*TESTO DEL DOCUMENTO*.
-- -- --

Il momento in cui iOS saluterà i dispositivi a 32-bit sembra avvicinarsi sempre più, anche a giudicare dal rinnovato messaggio che presenta la versione 10.3 avviando vecchie applicazioni. Dovremo attendere giugno per sapere con certezza se l'undicesima versione manderà effettivamente in pensione iPhone 5, 5c e iPad di quarta generazione, dotati del SoC A6, ma considerando la loro anzianità nonché la storia dei rilasci di iOS le probabilità appaiono davvero alte. Se avete uno di questi iDevice, però, forse è meglio considerare di tenerlo in affiancamento all'eventuale sostituto, perché la cessazione del supporto avverrà anche lato software, col futuro sistema operativo non più in grado di eseguire app a 32-bit. L'alternativa, normalmente da noi non raccomandata ma che nella necessità fa virtù, è non aggiornare il dispositivo se rientrerà tra quelli ancora supportati. Ma quante sarebbero le app impattate da una modifica del genere? Alcuni si sono fatti dei conti in merito.

-- -- --

*DATI FORNITI*.
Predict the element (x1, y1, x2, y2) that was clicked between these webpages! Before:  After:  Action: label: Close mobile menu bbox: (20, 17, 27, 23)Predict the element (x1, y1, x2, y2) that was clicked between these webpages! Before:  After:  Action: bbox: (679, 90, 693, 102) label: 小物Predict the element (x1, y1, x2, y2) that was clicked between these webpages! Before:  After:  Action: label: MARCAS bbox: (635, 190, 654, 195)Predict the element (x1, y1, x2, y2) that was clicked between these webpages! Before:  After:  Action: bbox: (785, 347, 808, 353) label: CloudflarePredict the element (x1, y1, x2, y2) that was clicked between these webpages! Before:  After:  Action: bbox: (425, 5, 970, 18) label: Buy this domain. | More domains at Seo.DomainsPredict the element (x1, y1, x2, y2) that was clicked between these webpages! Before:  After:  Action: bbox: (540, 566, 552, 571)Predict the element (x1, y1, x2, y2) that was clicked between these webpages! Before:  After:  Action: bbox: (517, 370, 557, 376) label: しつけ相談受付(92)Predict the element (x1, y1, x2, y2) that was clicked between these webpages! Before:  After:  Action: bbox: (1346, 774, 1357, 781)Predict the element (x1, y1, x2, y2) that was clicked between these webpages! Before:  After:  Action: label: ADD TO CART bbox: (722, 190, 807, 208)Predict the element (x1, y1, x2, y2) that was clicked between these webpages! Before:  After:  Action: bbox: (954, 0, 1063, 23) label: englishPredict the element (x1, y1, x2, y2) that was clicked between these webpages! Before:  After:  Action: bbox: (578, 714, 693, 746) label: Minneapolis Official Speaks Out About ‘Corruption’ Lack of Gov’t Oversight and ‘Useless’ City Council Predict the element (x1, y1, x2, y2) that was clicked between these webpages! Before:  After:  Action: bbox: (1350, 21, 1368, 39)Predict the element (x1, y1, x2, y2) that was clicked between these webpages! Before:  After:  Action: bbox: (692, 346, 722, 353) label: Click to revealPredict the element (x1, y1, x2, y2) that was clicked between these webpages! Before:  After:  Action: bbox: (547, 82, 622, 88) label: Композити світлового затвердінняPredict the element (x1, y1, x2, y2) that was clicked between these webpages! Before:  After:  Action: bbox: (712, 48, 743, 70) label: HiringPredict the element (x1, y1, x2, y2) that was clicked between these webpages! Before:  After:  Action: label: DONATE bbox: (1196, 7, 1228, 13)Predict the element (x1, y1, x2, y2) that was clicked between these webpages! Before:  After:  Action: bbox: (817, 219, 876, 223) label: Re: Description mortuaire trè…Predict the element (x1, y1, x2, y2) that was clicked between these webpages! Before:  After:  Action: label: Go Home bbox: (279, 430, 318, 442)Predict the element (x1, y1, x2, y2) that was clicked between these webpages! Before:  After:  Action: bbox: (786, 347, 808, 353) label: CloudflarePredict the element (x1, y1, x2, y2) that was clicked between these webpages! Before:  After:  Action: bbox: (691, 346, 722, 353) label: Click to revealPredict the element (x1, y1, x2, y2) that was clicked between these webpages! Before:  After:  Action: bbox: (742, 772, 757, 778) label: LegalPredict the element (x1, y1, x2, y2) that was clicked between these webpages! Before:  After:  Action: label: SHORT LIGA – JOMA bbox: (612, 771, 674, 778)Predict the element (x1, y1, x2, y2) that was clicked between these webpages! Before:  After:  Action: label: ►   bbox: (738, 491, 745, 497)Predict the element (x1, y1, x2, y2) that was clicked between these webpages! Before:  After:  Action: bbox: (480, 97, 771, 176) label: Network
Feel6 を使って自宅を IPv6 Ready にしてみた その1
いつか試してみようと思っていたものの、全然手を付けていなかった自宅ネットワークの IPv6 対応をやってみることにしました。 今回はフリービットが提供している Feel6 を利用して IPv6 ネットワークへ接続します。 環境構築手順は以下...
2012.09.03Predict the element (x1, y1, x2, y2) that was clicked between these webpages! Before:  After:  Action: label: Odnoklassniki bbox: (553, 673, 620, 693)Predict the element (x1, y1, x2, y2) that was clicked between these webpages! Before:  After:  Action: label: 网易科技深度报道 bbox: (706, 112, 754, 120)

-- -- --

*COSA SERVE*. Nel testo sulla fine del supporto di iOS ai 32-bit, quali dispositivi con SoC A6 potrebbero essere esclusi dall'undicesima versione?

*RISULTATO DELL'ESERCIZIO*. iPhone 5, 5c e iPad di quarta generazione.